# Entity recognition and embedding base building

In [1]:
%cd ..

/home/codeholder/code/python-playground/app_noisemon


My baseline will be comparing embeddings of ORG chunks and company names.

The large spacy model already provides embedding functionality, but those are static.
I'm gonna need a transformer.
For the embeddings matching I will use faiss

#### Pipeline
1. Load labelstudio'ed texts
2. For each labeled document
    - transform document to embedding matrix
    - get entity vectors
    - store it into index

## 1. Import data

In [10]:
import json
import os
from pathlib import Path
from tqdm import tqdm
from collections import defaultdict
import numpy as np
from functools import partial as p
# from lenses import lens



from wasabi import Printer
msg = Printer()

In [6]:
data_path = Path("./data/05-labeled/project-10-at-2021-10-02-22-43-62e3404c.json")

In [7]:
data = json.loads(data_path.read_text())

In [8]:
len(data)

79

## 2. Prepare embedding functions

In [18]:
import spacy_alignments as tokenizations

In [11]:
from typing import List

In [17]:
import torch
from transformers import AutoTokenizer, AutoModel
tokenizer_ = AutoTokenizer.from_pretrained("cointegrated/LaBSE-en-ru")
model = AutoModel.from_pretrained("cointegrated/LaBSE-en-ru")

sentences = ["Hello World", "Привет Мир"]
tokenizer = p(tokenizer_, padding=True, truncation=False, return_tensors="pt")

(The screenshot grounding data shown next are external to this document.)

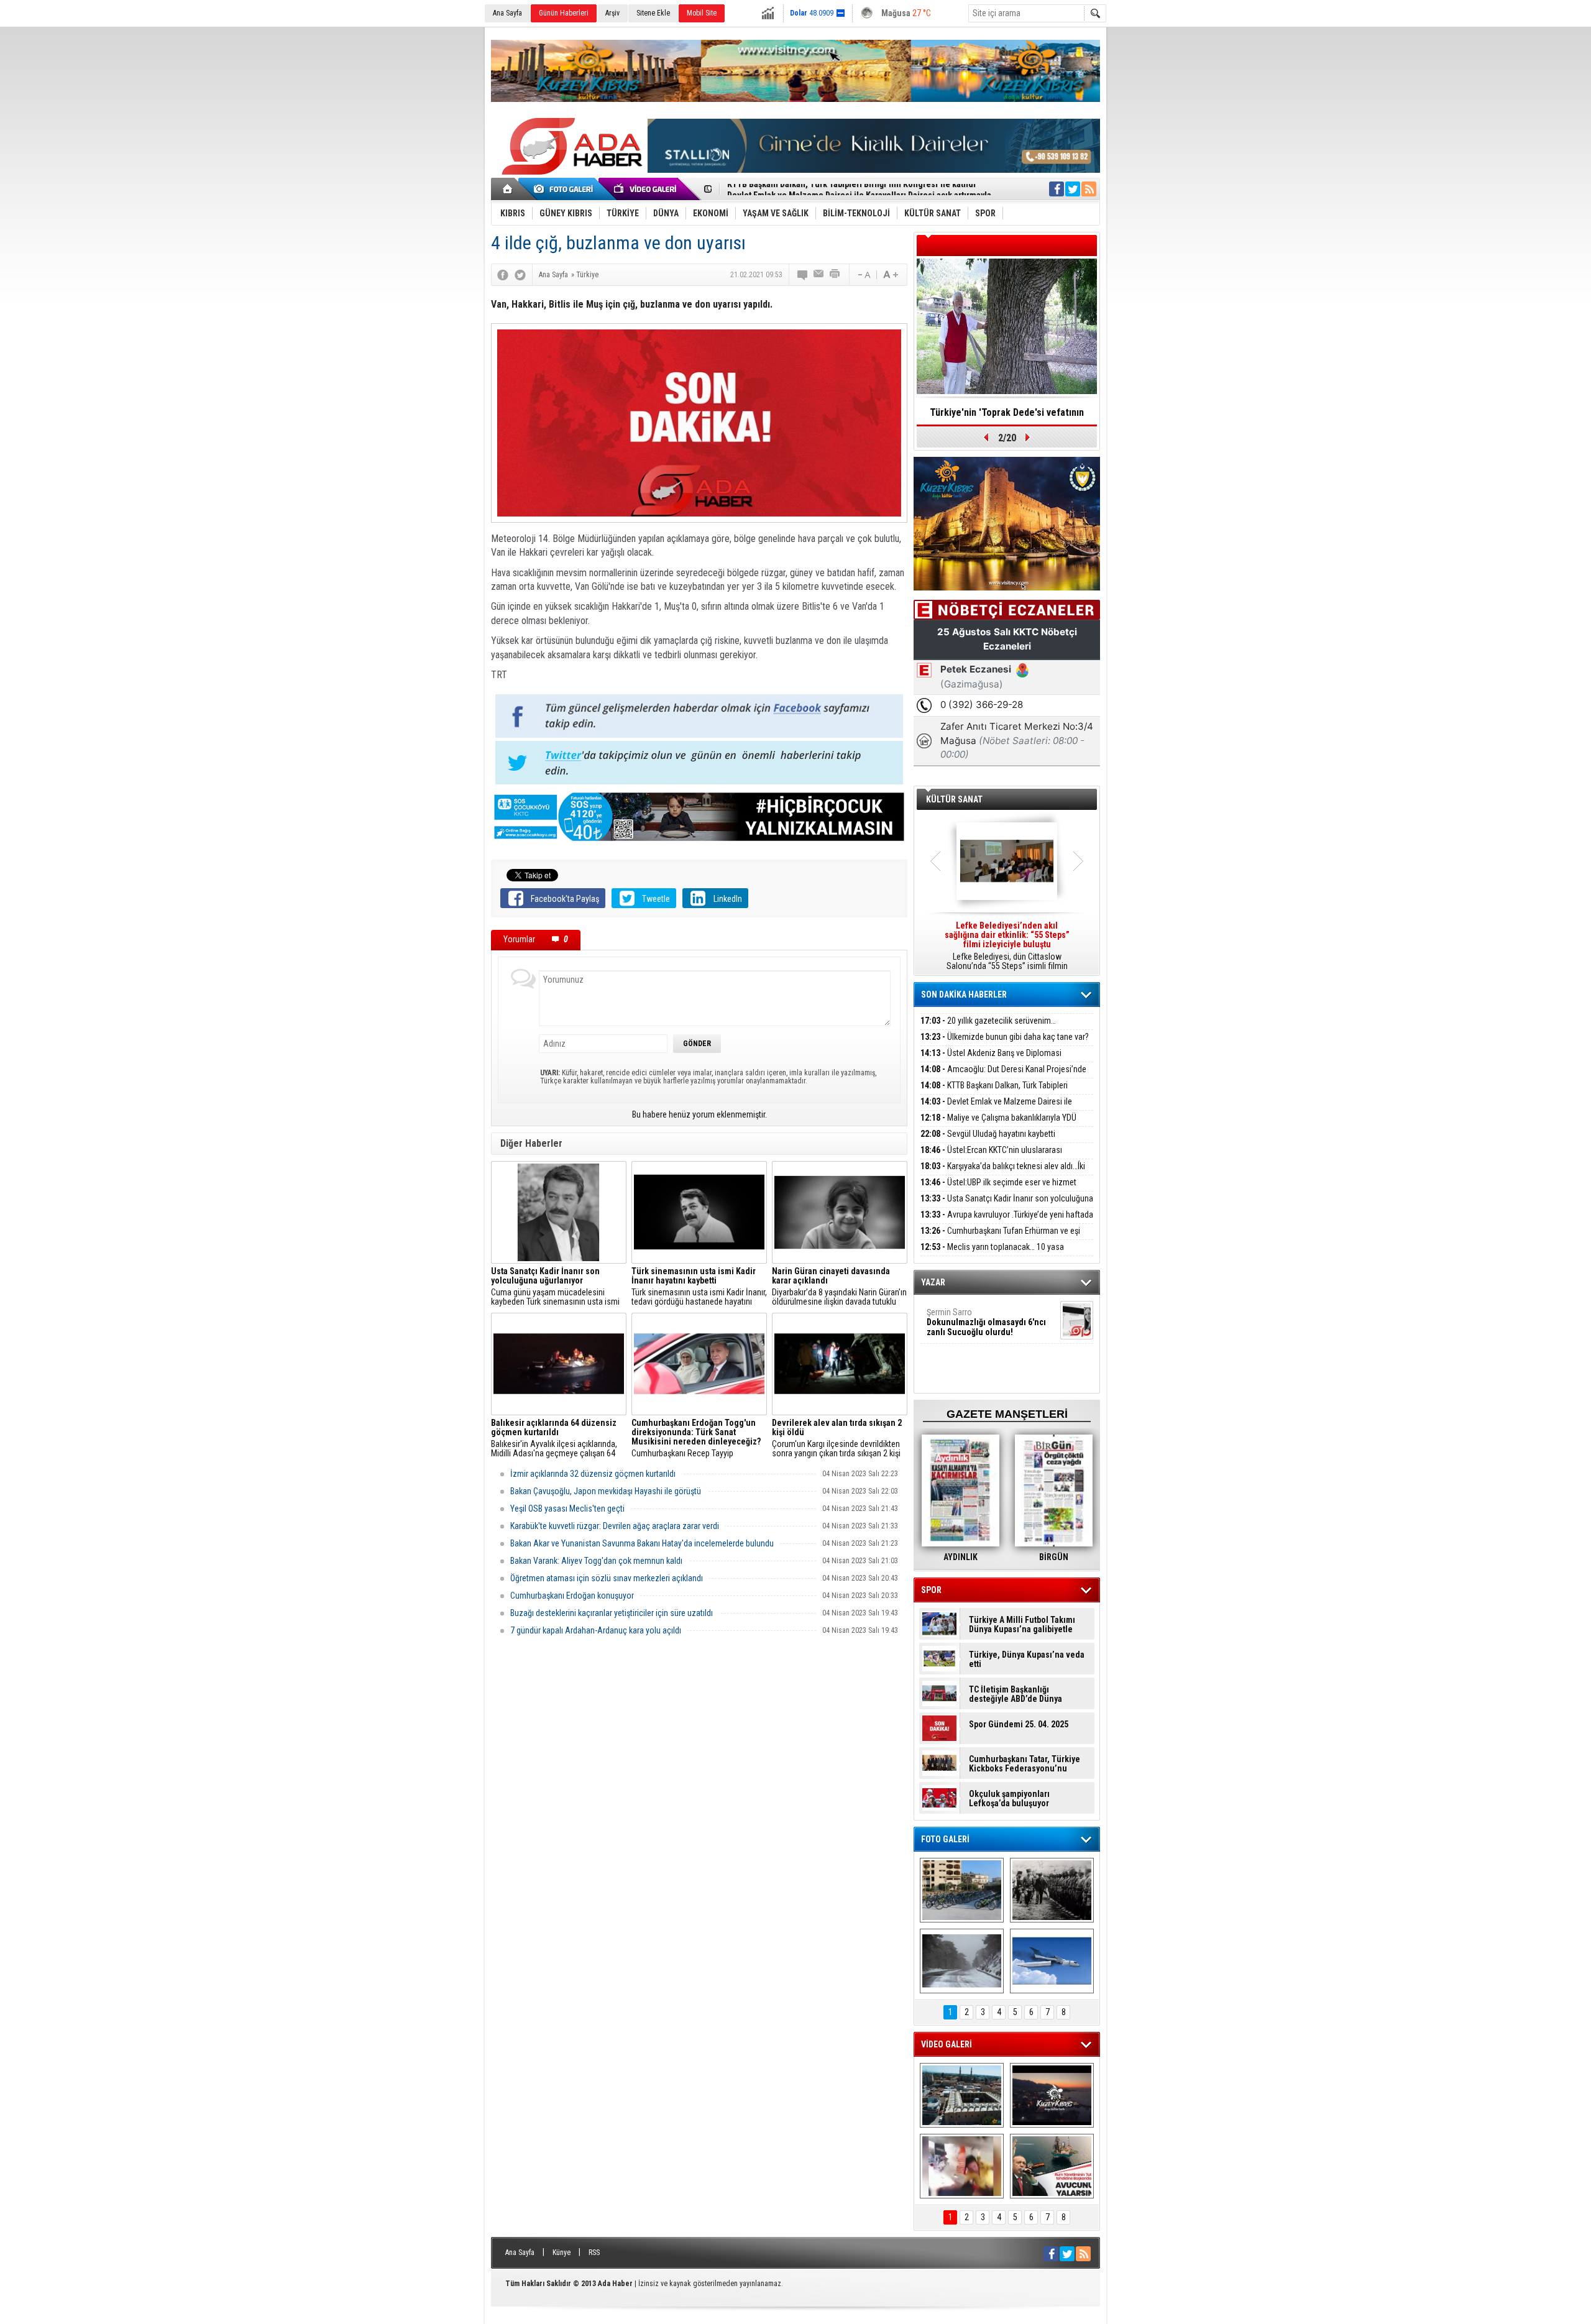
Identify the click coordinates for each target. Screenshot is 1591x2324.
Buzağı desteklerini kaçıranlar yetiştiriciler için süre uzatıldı (611, 1613)
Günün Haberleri (564, 13)
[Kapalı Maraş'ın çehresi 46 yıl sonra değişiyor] (962, 1890)
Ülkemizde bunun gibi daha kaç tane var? (1004, 1037)
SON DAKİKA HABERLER (964, 994)
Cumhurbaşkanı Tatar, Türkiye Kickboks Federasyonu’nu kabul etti (1024, 1764)
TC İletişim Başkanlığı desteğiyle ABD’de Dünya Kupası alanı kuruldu (1015, 1694)
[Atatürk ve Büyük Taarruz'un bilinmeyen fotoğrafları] (1052, 1890)
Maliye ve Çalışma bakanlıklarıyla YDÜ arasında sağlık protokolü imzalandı (998, 1125)
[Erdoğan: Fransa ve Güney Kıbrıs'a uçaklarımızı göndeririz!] (1052, 2166)
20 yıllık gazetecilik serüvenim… (988, 1021)
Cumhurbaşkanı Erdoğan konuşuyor (572, 1596)
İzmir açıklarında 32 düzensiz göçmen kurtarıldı (593, 1474)
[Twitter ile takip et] (1072, 188)
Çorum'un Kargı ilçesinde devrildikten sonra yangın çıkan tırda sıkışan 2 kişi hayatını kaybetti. (837, 1438)
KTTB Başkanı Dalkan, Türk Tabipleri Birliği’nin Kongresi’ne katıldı (994, 1092)
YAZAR (933, 1282)
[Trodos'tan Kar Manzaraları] (962, 1961)
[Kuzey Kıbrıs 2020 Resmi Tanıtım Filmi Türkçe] (1052, 2095)
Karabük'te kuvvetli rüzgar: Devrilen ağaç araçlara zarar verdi (614, 1526)
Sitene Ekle (653, 13)
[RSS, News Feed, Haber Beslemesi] (1088, 188)
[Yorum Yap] (803, 274)
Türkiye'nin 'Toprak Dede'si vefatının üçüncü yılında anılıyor (1007, 416)
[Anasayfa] (508, 189)
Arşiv (612, 13)
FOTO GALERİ (945, 1839)
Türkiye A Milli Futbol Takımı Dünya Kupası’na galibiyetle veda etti (1022, 1624)
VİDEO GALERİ (946, 2044)
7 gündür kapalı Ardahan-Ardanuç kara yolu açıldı (595, 1630)
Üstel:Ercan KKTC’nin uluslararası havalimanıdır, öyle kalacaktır (991, 1157)
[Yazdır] (835, 274)
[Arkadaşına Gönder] (819, 274)
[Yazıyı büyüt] (890, 274)
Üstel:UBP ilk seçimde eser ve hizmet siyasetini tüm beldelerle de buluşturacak (998, 1189)
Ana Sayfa (507, 13)
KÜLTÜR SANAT (954, 799)
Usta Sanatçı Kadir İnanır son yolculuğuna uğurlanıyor (1006, 1205)
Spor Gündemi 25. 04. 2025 (1018, 1724)
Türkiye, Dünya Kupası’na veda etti (1026, 1659)
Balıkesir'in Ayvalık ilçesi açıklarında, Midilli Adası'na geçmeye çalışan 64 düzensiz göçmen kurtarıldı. (554, 1438)
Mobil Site (702, 13)
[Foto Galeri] (565, 189)
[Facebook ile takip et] (1056, 188)
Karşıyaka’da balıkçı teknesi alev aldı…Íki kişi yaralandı (1002, 1173)
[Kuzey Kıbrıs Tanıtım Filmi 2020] (962, 2095)
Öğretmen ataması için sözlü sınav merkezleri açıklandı (606, 1578)
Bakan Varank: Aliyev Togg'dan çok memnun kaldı (596, 1561)
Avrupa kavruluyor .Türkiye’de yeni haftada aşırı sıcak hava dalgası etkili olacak (1006, 1222)
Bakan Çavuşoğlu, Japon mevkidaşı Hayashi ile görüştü (605, 1491)
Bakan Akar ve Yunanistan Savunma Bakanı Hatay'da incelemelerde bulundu (642, 1543)
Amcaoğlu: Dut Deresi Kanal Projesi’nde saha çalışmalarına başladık (1003, 1076)
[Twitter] (520, 274)
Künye (561, 2252)
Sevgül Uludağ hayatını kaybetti (987, 1134)
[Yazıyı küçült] (863, 274)
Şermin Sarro (986, 1322)
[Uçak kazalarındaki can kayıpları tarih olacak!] (1052, 1961)
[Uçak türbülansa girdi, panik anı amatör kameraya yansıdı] (962, 2166)
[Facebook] (502, 274)
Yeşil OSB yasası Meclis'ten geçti (567, 1508)
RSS (594, 2252)
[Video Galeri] (646, 189)
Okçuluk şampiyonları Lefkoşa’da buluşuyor (1009, 1798)
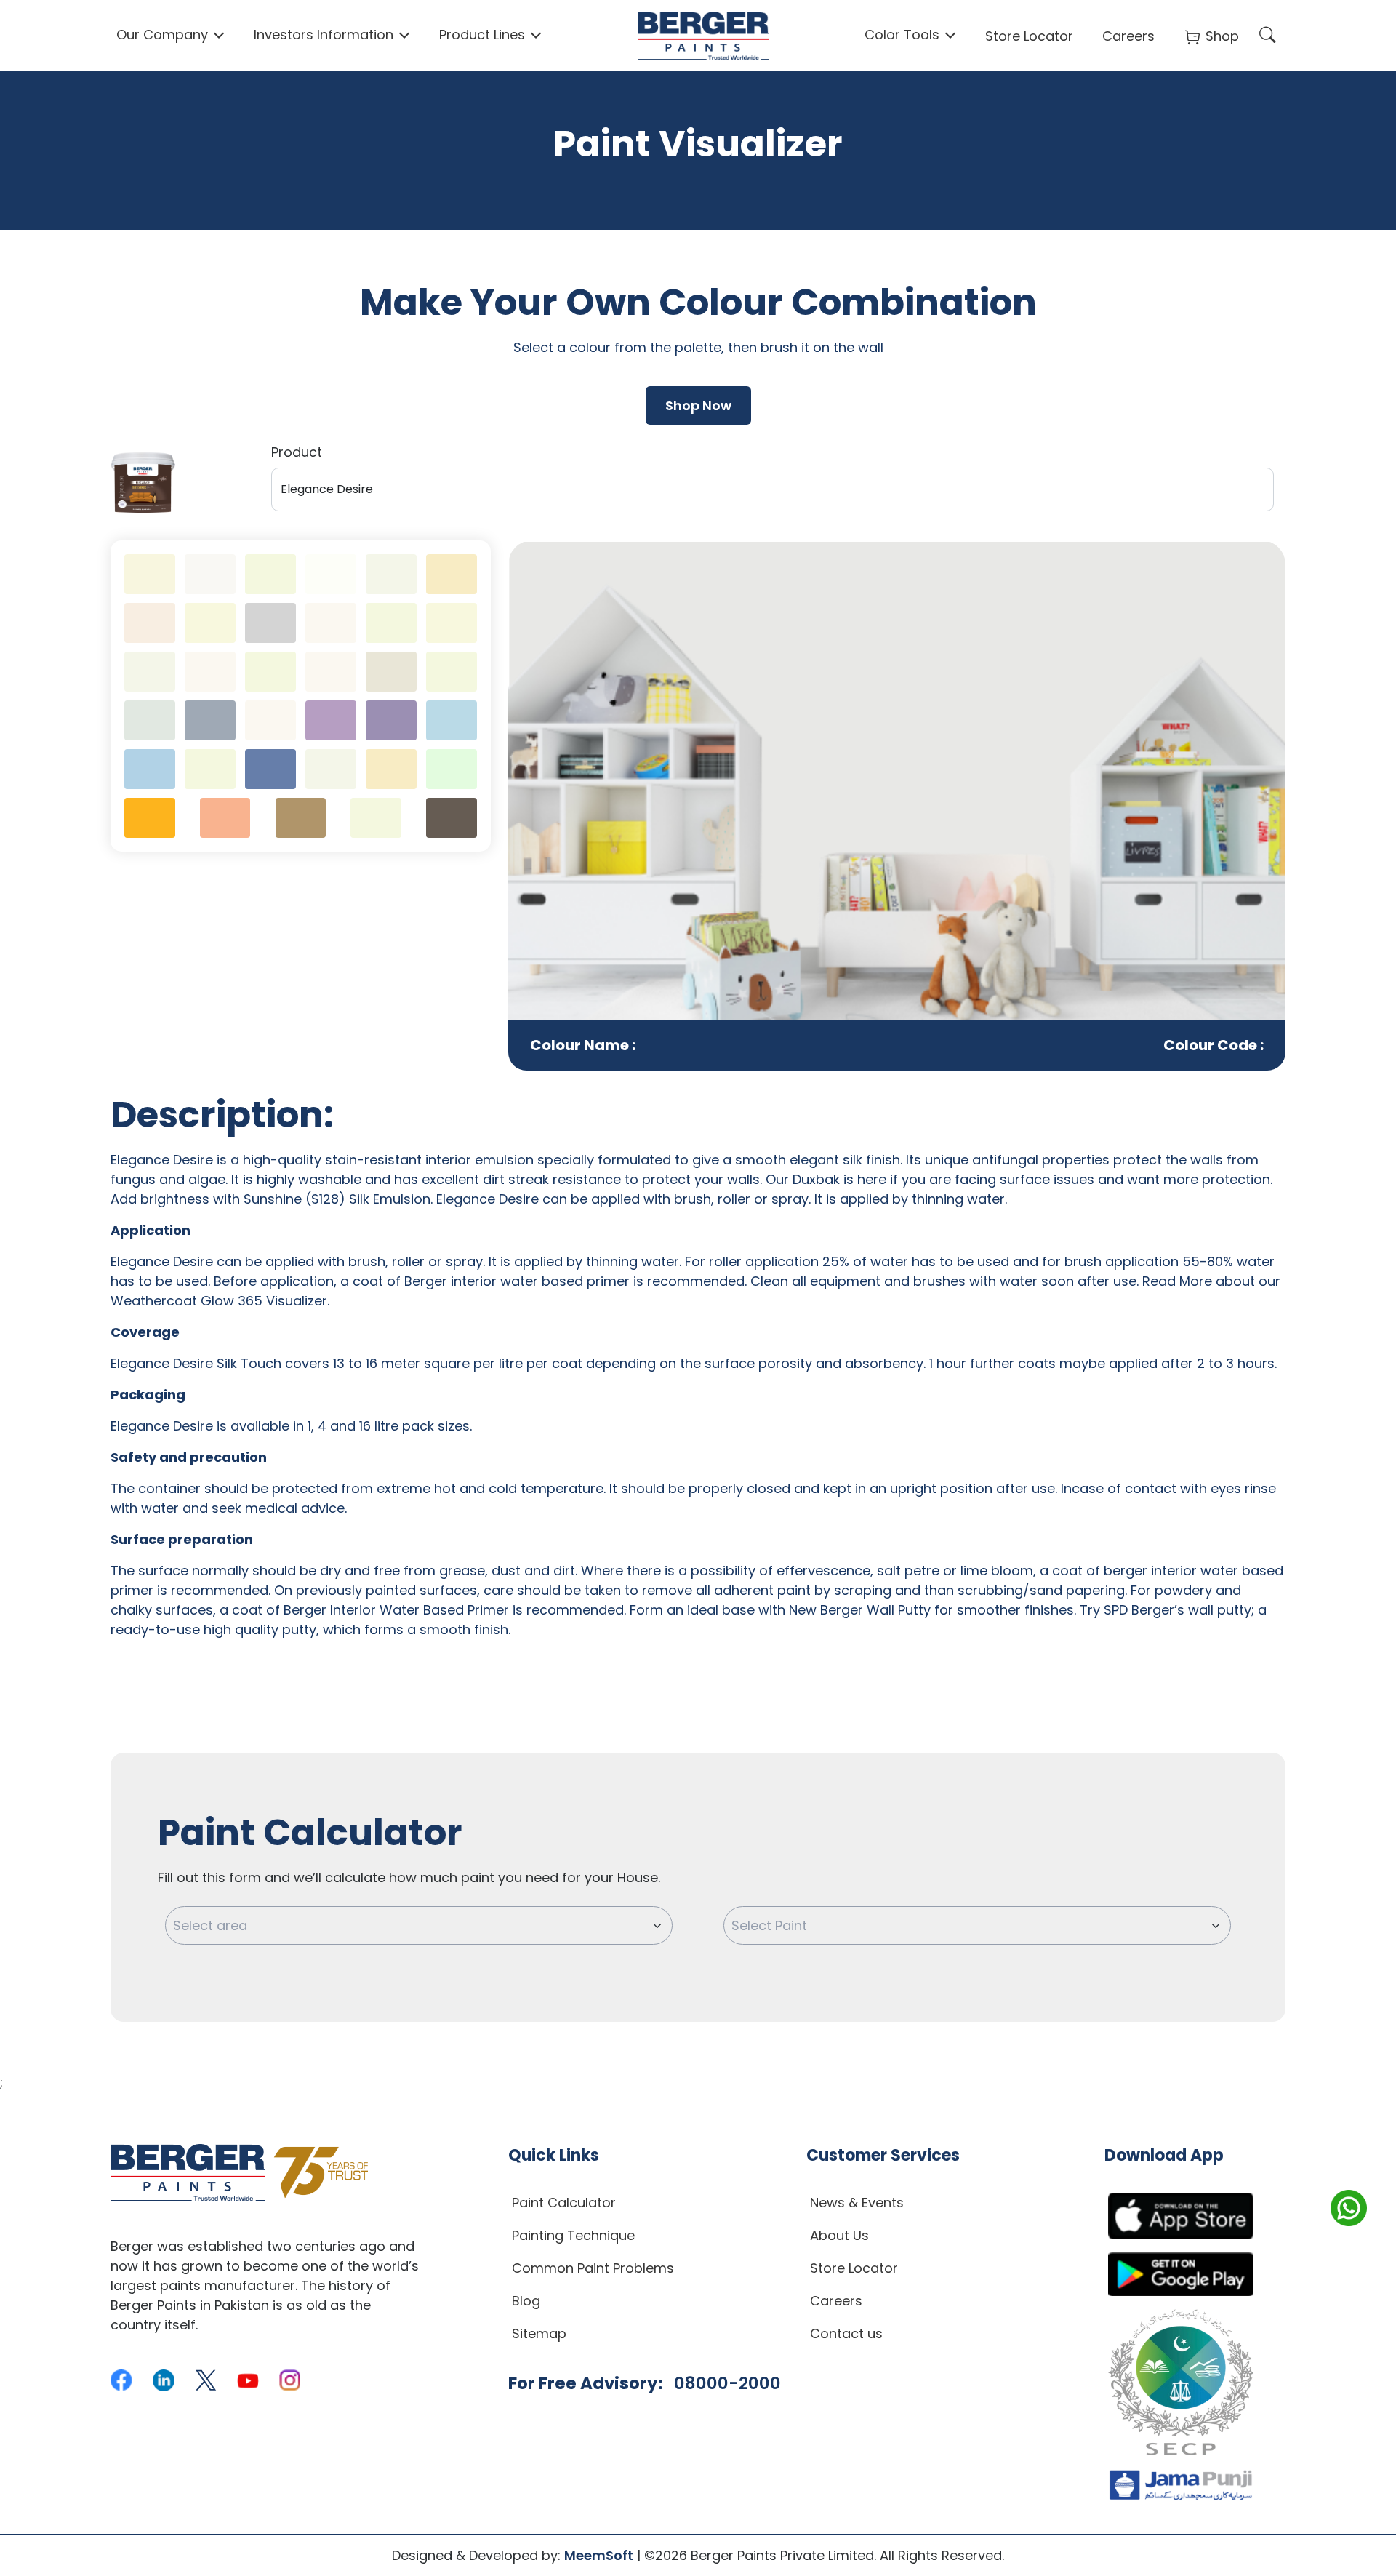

def embed_documents(encoded_input):
    
    with torch.no_grad():
        model_output = model(**encoded_input)
    embeddings = model_output.last_hidden_state
    embeddings = torch.nn.functional.normalize(embeddings)
    return embeddings

Some weights of the model checkpoint at cointegrated/LaBSE-en-ru were not used when initializing BertModel: ['cls.seq_relationship.bias', 'cls.predictions.bias', 'cls.predictions.decoder.weight', 'cls.predictions.transform.LayerNorm.bias', 'cls.seq_relationship.weight', 'cls.predictions.transform.LayerNorm.weight', 'cls.predictions.transform.dense.bias', 'cls.predictions.transform.dense.weight', 'cls.predictions.decoder.bias']
- This IS expected if you are initializing BertModel from the checkpoint of a model trained on another task or with another architecture (e.g. initializing a BertForSequenceClassification model from a BertForPreTraining model).
- This IS NOT expected if you are initializing BertModel from the checkpoint of a model that you expect to be exactly identical (initializing a BertForSequenceClassification model from a BertForSequenceClassification model).


In [15]:
model_output.last_hidden_state.shape

torch.Size([2, 4, 768])

In [57]:
# {'value': {'start': 0,
#   'end': 17,
#   'text': 'ООО «Венера-плюс»',
#   'labels': ['Organization']},
#  'id': 'BDbfvhbqc9',
#  'from_name': 'label',
#  'to_name': 'text',
#  'type': 'labels'},
# {'value': {'start': 350,
#   'end': 360,
#   'text': '"Заказчик"',
#   'labels': ['Role']},
#  'id': 'ytWWFWYrvX',
#  'from_name': 'label',
#  'to_name': 'text',
#  'type': 'labels'},
# {'from_id': 'BDbfvhbqc9',
#  'to_id': '8WJgOdX7zR',
#  'type': 'relation',
#  'direction': 'right',
#  'labels': []},
qid_to_vector_list = defaultdict(list)
qid_to_alias = defaultdict(set)
def ann_to_ent(labelstudio):
    id_to_qid_name_pair = defaultdict(dict)
    text = labelstudio["data"]["text"]
    encoded_input = tokenizer([text])
    wordpieces = tokenizer_.batch_decode(encoded_input.input_ids[0])
    embedding_alignment, _ = tokenizations.get_alignments(text, wordpieces)
    emb = embed_documents(encoded_input)
    emb = emb / np.linalg.norm(emb)
    emb = emb.squeeze()


    # 1. Matching named entities with QIDs
    for chunk in labelstudio["annotations"][0]["result"]:
        if chunk["from_name"] == "ner":
            id_to_qid_name_pair[chunk["id"]]["text"] = chunk["value"]["text"]
        if chunk["from_name"] == "entity":
            id_to_qid_name_pair[chunk["id"]]["qid"] = chunk["value"]["text"][0]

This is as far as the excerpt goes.